<<<<

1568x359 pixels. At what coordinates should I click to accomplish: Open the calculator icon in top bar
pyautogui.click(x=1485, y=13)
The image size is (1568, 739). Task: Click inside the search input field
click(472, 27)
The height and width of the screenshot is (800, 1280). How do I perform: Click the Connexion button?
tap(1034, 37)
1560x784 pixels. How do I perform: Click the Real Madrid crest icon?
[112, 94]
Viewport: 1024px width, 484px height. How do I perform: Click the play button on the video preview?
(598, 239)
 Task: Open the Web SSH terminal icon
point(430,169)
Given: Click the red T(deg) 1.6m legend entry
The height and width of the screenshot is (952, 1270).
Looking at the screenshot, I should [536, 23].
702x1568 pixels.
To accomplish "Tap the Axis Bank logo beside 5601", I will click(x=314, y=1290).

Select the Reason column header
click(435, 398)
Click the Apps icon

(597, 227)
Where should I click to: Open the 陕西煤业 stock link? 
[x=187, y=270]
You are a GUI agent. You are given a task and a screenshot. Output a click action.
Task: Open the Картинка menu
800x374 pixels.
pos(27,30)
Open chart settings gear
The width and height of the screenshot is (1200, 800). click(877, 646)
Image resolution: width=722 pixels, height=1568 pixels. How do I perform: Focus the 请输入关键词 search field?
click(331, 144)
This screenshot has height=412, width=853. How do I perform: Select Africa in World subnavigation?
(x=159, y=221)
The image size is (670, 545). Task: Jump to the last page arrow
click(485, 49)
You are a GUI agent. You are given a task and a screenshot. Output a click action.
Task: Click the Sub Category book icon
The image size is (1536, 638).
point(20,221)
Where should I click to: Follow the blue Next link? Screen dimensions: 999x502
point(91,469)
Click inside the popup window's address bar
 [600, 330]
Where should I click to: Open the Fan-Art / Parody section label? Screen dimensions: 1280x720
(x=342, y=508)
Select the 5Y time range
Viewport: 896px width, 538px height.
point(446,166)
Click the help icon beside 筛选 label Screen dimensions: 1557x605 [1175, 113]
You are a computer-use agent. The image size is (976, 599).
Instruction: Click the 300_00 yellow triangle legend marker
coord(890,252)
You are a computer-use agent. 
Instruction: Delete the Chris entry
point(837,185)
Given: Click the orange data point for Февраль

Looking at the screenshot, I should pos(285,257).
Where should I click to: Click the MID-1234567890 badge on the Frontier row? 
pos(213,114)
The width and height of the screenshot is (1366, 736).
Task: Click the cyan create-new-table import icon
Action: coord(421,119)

>>>>

● Work request:
Repeat the material above exactly and in full.

● Response for this exercise:
1568x359 pixels. At what coordinates should I click to accomplish: Open the calculator icon in top bar
pyautogui.click(x=1485, y=13)
The image size is (1568, 739). Task: Click inside the search input field
click(472, 27)
The height and width of the screenshot is (800, 1280). How do I perform: Click the Connexion button?
tap(1034, 37)
1560x784 pixels. How do I perform: Click the Real Madrid crest icon?
[112, 94]
Viewport: 1024px width, 484px height. How do I perform: Click the play button on the video preview?
(598, 239)
 Task: Open the Web SSH terminal icon
point(430,169)
Given: Click the red T(deg) 1.6m legend entry
The height and width of the screenshot is (952, 1270).
Looking at the screenshot, I should [536, 23].
702x1568 pixels.
To accomplish "Tap the Axis Bank logo beside 5601", I will click(x=314, y=1290).

Select the Reason column header
click(435, 398)
Click the Apps icon

(597, 227)
Where should I click to: Open the 陕西煤业 stock link? 
[x=187, y=270]
You are a GUI agent. You are given a task and a screenshot. Output a click action.
Task: Open the Картинка menu
800x374 pixels.
pos(27,30)
Open chart settings gear
The width and height of the screenshot is (1200, 800). click(877, 646)
Image resolution: width=722 pixels, height=1568 pixels. How do I perform: Focus the 请输入关键词 search field?
click(331, 144)
This screenshot has height=412, width=853. How do I perform: Select Africa in World subnavigation?
(x=159, y=221)
The image size is (670, 545). Task: Jump to the last page arrow
click(485, 49)
You are a GUI agent. You are given a task and a screenshot. Output a click action.
Task: Click the Sub Category book icon
The image size is (1536, 638).
point(20,221)
Where should I click to: Follow the blue Next link? Screen dimensions: 999x502
point(91,469)
Click inside the popup window's address bar
 [600, 330]
Where should I click to: Open the Fan-Art / Parody section label? Screen dimensions: 1280x720
(x=342, y=508)
Select the 5Y time range
Viewport: 896px width, 538px height.
point(446,166)
Click the help icon beside 筛选 label Screen dimensions: 1557x605 [1175, 113]
You are a computer-use agent. The image size is (976, 599).
Instruction: Click the 300_00 yellow triangle legend marker
coord(890,252)
You are a computer-use agent. 
Instruction: Delete the Chris entry
point(837,185)
Given: Click the orange data point for Февраль

Looking at the screenshot, I should pos(285,257).
Where should I click to: Click the MID-1234567890 badge on the Frontier row? 
pos(213,114)
The width and height of the screenshot is (1366, 736).
Task: Click the cyan create-new-table import icon
Action: coord(421,119)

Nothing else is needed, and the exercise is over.